Why? Why the new job? Why the new house? Why did you decide to take up needlepoint? Why did you get married/divorced? Anytime you make a big life decision, it’s the first question asked. But why?

People want context, a way to understand your thought-making process so you tell them a story. Here’s mine.

I spent 20 years in politics, running campaigns around the country. I often advise young people just out of school to join one because there’s no internship in which you’ll get more real hands on experience while learning how the world works (apologies to the military.) Its how I got my start.

It took me a few years after I opened my own political consulting shop, but I eventually discovered what I termed “the Michael Grossman client.” I only worked with Democrats in partisan races, which meant my selection of potential clients was halved to begin with. The remaining litmus test was two-fold: the candidate had to be able to answer why they were running in the privacy of their living room beause you don’t want to work for someone unable to articulate that answer. The second part involved me very openly explaining my philosophy of how a winning campaign is constructed—and at its center was defining the debate through a message contrast which benefitted the campaign that hired me. To some, that was too brash, but I made it clear if they didn’t agree, it was a sign we shouldn’t be working together, and I happily recommended other professionals who could help them in a way they would find more suitable.

Once I left the campaign world, though, I struggled to find the same kind of clarity about what I stood for, and why i pursued the clients I did. I made the classic rookie mistake of trying to be all things to all people, and in the process being nothing to anyone. Part of it was the fear of moving in a new direction after so long in one related career and the nagging concerns about paying my mortgage. But at the base of my fears during this walk through the wilderness was I lacked the same kind of crisp brand  story and position. I was exactly the same thing I urged clients never to be—mush.

It was about the same time I discovered the wonderous world of cleantech. The inspiration of being around the pure oxygen of ideas and entrepreneurs helped me solve one of the key “why” questions, except in this case, a “what”question: what’s the focus of your business?

Eventually, I refined that a little more to include groundbreakers because it’s the ideas that inspire me, combined with my DNA programming to make a difference in people’s lives, which used to be satisfied by the political bug.

Phase 1 completed, it was time to move on to Phase 2: what’s my unique brand story? I already knew it, but the hard part was allowing myself to risk showing it. When you get to the edge of the diving board, you might very well know how to dive, but it still looks like a long way down—and i avoided jumping for all the usual reasons, i.e. no one wants to belly flop in front of others.

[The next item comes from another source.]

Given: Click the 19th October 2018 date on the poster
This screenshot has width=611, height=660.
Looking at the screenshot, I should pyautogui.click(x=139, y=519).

The result was predictable: my business wasn’t growing. To fix it, i needed to show the world the person I was—uncensored—which is ironic because almost all of my business over the years came from casual and unscripted conversations with people of all stripes who I had connected with just by being me.

Showing your unvarnished self is a hard thing for both people and brands because, at heart, we want everyone to like us. Giving yourself and your brand the freedom from that burden, though, is the most liberating and important step you need to take.

You are supposed to be an acquired taste, and your story isn’t supposed to connect with everyone. In my case, I’m a child of Vaudville who could probably name almost every comedian to ever appear on a Dean Martin roast. Mel Brooks? Count me in. That’s not everybody’s cup of lemon juice, but with the new site I’ve recovered my mission, my reason for being. It will be both easier for me to identify prospective clients and for them to connect with me.

Not all is roses, however. Having a strong brand means you have to deal with the inevitable  rejection, but to be right about all of this means I have to root for my own failure. Five days in, though, so far so good.